3) Seek advice from others: Some directors fear their students studying privately with another teacher. I don’t. I embrace it. I love to hear about it. It is an opportunity for your student to grow, mature, and give back to the rest of the ensemble a fresh perspective you may not have thought of yet. If it is counterproductive, meet the truth head-on: confront the student and the private teacher if you question the advice/instruction that has been given. It doesn’t have to be an ugly situation – it should be thought provoking for all involved.

4) Arrange for pre-audition presentations: I make every student who auditions for our District Honors Band play at least half of their solo for the entire ensemble. A room full of 40 of their peers really breaks through the nerves. It is also an enriching experience for the ensemble as they listen. New respect found from class mates. Inspiration can find younger musicians. It can be an upward spiral. I am fortunate to have two ex-music teachers (Hendley Hoge and Tina Greig) in my building. I have utilized them on many occasions to get a fresh set of ears to give feedback to an auditioning student.

5) Be healthy leading to auditions: Sounds easy right? Wrong. Students should be reminded their mind and body need rest to prepare for big auditions – just like athletes prepare for big games. Don’t think that diet should not be a consideration either. This is going to sound crazy but on the day of auditions: Turkey sandwiches and ginger ale. Ginger ale settles the stomach, and the triti….the trich….the stuff that makes you sleepy found in turkey – can take a little bit of the edge of a mind that is racing and apprehensive.
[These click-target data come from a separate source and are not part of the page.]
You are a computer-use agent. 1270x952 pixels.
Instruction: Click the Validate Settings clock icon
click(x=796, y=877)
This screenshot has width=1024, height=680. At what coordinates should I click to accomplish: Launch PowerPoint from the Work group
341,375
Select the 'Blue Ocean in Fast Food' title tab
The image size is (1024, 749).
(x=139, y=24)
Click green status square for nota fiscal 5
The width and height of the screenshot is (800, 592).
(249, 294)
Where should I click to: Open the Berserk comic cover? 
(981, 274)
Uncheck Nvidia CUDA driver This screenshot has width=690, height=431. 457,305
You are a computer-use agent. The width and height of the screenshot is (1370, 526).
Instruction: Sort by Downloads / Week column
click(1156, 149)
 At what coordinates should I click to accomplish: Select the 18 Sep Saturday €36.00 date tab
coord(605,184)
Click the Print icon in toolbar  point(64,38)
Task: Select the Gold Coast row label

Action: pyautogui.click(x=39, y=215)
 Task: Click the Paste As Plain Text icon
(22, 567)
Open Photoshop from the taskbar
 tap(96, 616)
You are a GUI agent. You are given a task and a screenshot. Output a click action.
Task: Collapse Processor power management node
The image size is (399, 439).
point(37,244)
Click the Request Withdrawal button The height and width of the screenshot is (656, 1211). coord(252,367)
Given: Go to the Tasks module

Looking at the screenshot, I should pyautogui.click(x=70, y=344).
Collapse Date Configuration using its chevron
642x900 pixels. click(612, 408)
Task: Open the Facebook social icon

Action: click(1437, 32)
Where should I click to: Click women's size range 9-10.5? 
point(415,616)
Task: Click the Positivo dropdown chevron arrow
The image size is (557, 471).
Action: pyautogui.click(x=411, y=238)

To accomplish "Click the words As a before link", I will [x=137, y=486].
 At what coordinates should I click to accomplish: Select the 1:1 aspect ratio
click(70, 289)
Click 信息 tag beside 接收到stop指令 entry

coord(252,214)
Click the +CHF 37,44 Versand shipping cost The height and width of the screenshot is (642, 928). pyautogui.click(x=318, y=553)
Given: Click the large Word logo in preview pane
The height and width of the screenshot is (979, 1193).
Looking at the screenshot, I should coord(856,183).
6) Make clear the expectations: Make sure that the student you are helping understands your expectations of him for the audition (It varies a lot from director to director).  But don’t leave the student out of expectations! They need – as Dennis Leary said years ago – “to set goals” and expect certain things of themselves throughout the entire process.
I once asked a student what the best part of his audition was. He responded by saying “When I got done!” When I asked him what he had learned about going through this process he told me “I was more nervous playing for the three backs of the directors than I was playing for a solo on the 50 yard line! I thought this was going to be as easy as pie.” Auditions are not easy as pie – and from someone who has self-proclaimed “mad pie making skills” – making pies can result in failure just as easily. They can fail to play a series of ascending chromatic runs. They can fail to play or sing with good intonation. They can fail at performing a section in mixed meter. The biggest failure we can make with a student after an audition is not taking time to help them understand how to improve. Students will only fail an audition if they do not learn something about themselves as a musician after it has been completed.